| DOCUMENT EXTRACT |
******

- Overview & Problem Statement
- Data
- Metrics
- Algorithm
- Evaluation
- Setup
- Recommender App
- Summary
- References
This project is my submission for the Udacity Data Scientist NanoDegree Program. The most important reason why I chose to work on a book recommender system is that I'm a passionate reader and although there are several solutions out there, the inherent nature of recommendation's viability being dependent on a person's idiosyncrasies, opens up this area to creative solutions from plethora of different approaches and point of views.
If you are buying a commodity product such as for example a shampoo, it might probably be logical to think that perhaps, you may also be interested in the conditioner. Or if you buy a cat's toy, then you might also be interested in cat food, but I think that there will be less variability in your interest in buying what is recommended and or available. Books unlike those kind of products span from a necessity or educational to entertainment and beyond. It is I believe a hard problem to figure out what you might want at a given point in time, because your mood to read something may change from one point in time to another. When you are not looking for something specific, say for example a textbook or already have a book in your mind, then it is hard to know what you might be most likely to purchase and there is always this struggle of recommendations being made to you for the purpose of selling the product, such as the latest release of a book in the genre you've purchased before but a book released say for example few years back may still be the perfect read for you but may not serve a business's purpose.

******

| WHAT TO WORK ON |
A - The book recommender write-up says it is hard to know which book someone will want at a given moment. What reason does it give?
B - From the book recommender write-up, extract the stretch from "- Overview &" through "point of views.".

| DATASET |
******

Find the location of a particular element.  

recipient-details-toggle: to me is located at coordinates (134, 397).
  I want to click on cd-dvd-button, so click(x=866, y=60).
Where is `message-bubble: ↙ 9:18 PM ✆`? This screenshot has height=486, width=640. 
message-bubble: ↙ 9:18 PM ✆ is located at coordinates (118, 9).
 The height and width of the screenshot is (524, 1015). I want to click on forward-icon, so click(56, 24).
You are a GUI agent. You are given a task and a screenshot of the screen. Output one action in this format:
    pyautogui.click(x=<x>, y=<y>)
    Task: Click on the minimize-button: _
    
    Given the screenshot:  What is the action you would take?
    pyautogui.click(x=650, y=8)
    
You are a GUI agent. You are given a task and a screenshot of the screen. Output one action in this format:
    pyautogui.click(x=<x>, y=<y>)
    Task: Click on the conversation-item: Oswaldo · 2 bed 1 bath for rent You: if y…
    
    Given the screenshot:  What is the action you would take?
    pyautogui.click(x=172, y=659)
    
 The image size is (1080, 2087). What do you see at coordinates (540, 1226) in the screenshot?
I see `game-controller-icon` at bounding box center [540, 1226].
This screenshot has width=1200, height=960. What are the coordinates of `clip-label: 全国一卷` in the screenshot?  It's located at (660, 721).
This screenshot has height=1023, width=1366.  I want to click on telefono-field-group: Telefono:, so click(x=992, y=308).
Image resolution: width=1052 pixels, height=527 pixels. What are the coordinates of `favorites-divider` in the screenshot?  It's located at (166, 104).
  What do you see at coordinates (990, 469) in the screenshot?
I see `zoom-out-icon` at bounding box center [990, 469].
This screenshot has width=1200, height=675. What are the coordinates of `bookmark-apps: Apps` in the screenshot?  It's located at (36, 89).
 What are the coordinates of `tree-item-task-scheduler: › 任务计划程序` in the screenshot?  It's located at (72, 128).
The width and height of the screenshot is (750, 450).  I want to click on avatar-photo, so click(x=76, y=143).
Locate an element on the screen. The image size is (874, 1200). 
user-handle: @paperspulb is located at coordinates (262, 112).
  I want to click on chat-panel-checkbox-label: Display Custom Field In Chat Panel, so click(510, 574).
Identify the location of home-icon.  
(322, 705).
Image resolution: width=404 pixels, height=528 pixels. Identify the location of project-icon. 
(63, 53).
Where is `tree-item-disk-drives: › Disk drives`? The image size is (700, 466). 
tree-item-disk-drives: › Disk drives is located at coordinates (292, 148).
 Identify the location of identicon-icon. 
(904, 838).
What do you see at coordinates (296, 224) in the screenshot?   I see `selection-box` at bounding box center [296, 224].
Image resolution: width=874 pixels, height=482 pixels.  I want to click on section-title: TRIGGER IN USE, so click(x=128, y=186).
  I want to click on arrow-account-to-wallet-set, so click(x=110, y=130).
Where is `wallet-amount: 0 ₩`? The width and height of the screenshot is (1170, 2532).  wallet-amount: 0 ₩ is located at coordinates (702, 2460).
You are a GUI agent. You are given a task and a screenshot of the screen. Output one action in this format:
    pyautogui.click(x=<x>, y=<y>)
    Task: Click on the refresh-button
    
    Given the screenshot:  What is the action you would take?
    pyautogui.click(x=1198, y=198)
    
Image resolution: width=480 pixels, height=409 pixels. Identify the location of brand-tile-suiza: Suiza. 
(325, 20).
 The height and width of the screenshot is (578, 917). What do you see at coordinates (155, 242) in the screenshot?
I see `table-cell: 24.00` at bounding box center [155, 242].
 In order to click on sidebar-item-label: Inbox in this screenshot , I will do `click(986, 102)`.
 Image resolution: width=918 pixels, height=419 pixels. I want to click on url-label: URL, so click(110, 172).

******

| ANSWERS FOR THE TASKS |
A - A person's mood to read something may change from one point in time to another. The write-up also notes that books range from necessities or educational reading to entertainment and beyond. This makes interest less predictable than with commodity products like shampoo and conditioner.

B -
- Overview & Problem Statement
- Data
- Metrics
- Algorithm
- Evaluation
- Setup
- Recommender App
- Summary
- References
This project is my submission for the Udacity Data Scientist NanoDegree Program. The most important reason why I chose to work on a book recommender system is that I'm a passionate reader and although there are several solutions out there, the inherent nature of recommendation's viability being dependent on a person's idiosyncrasies, opens up this area to creative solutions from plethora of different approaches and point of views.